I have an old computer cluster, and the nodes have not any virtualization extensions. So I’m trying to use it to run Docker containers. But I do not want to choose in which of the internal nodes I have to run the containers. So I am using Docker Swarm, and I will use it as a single Docker host, by calling the main node to execute the containers and the swarm will decide the host in which the container will be ran. So this time…
I learned how to create a simple Docker Swarm cluster with a single front-end and multiple internal nodes
The official documentation of Docker includes this post that describes how to do it, but whereas it is very easy, I prefer to describe my specific use case.

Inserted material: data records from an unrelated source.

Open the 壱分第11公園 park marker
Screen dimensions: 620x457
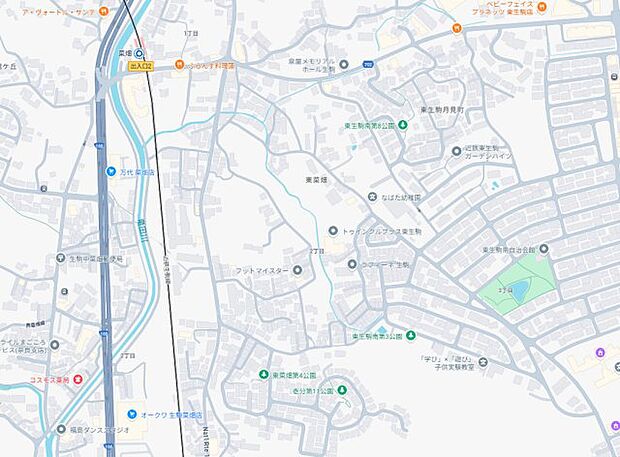[x=342, y=391]
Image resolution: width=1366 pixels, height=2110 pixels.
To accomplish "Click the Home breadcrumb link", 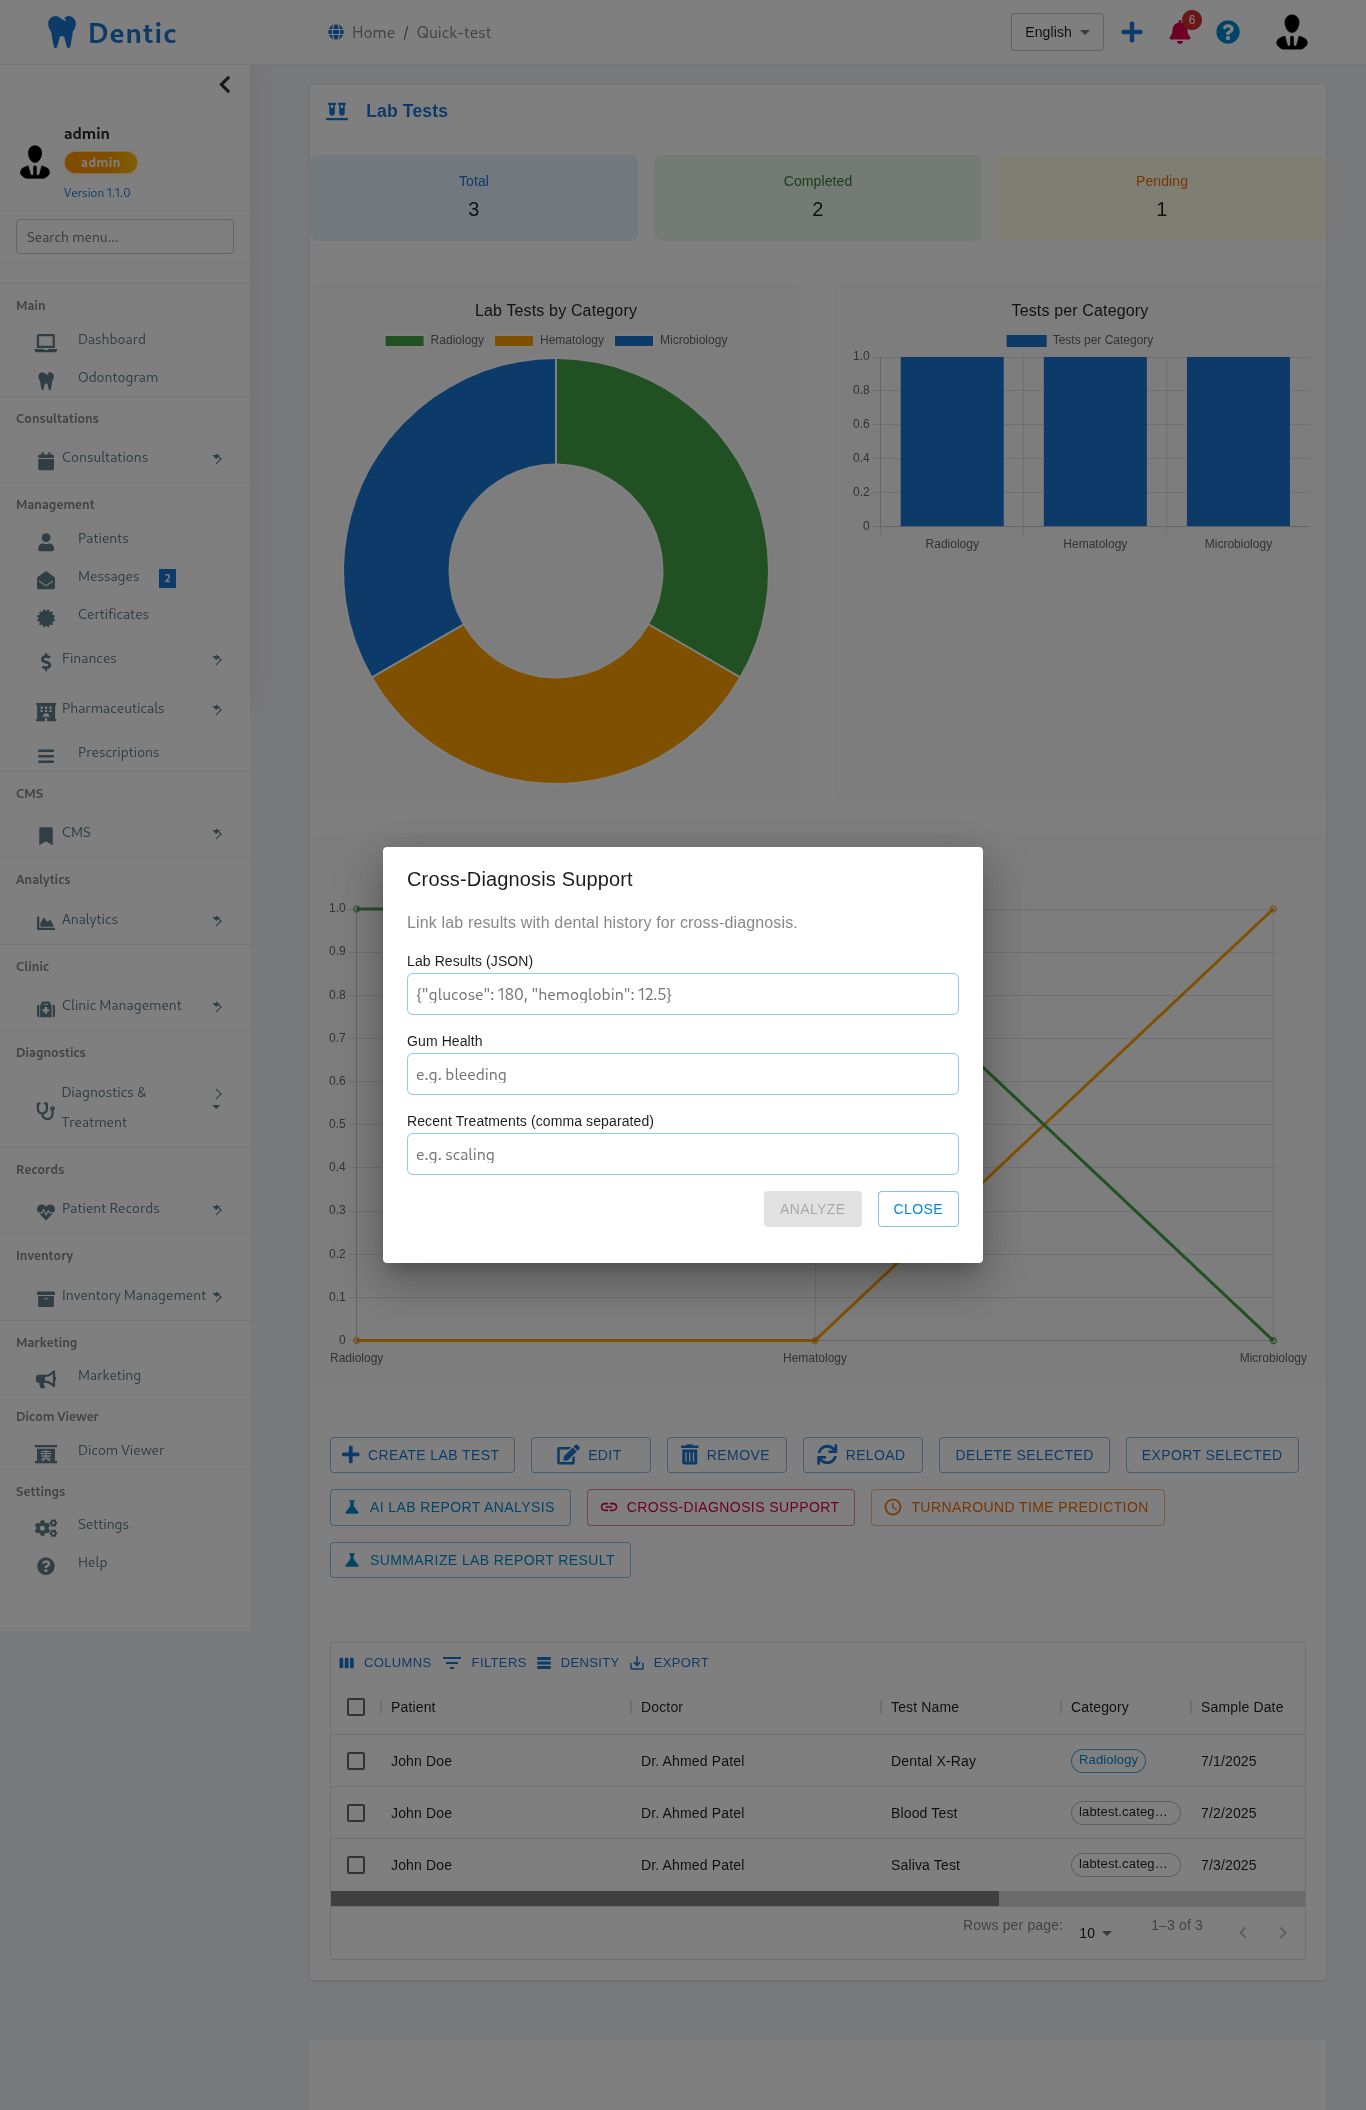I will click(x=373, y=33).
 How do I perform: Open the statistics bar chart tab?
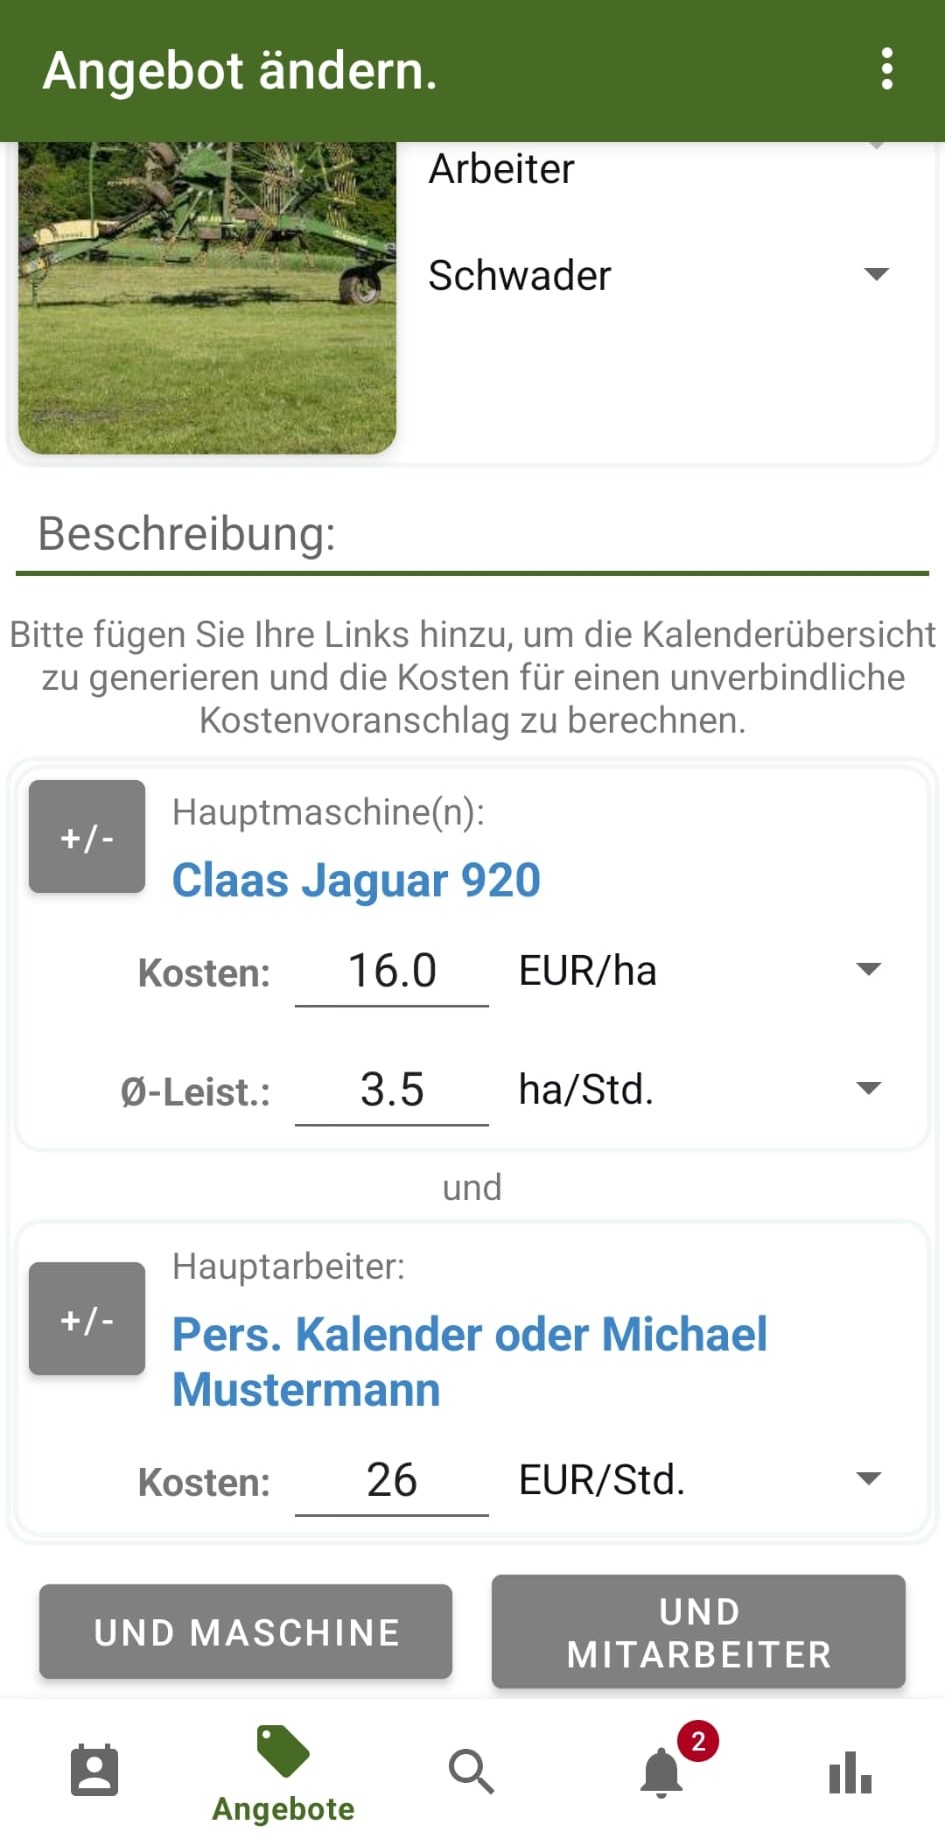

- 1 Master node with the public IP 220.127.116.11 and the private IP 10.100.0.1.
- 3 Nodes with the private IPs 10.100.0.2, 10.100.0.3 and 10.100.0.4
I want to call the master node to create a container from other computer (e.g. 18.104.22.168), and leave the master to choose in which internal node is hosted the container.
Preparing the master node
First of all, I will install Docker
$ curl -sSL https://get.docker.com/ | sh
Now it is needed to install consul that is a backend for key-value storage. It will run as a container in the front-end (and it will be used by the internal nodes to synchronize with the master)
$ docker run -d -p 8500:8500 --name=consul progrium/consul -server -bootstrap
Finally I will launch the swarm master
$ docker run -d -p 4000:4000 swarm manage -H :4000 --advertise 10.100.0.1:4000 consul://10.100.0.1:8500
(*) remember that consul is installed in the front-end, but you could detach it and install in another node if you want (need) to.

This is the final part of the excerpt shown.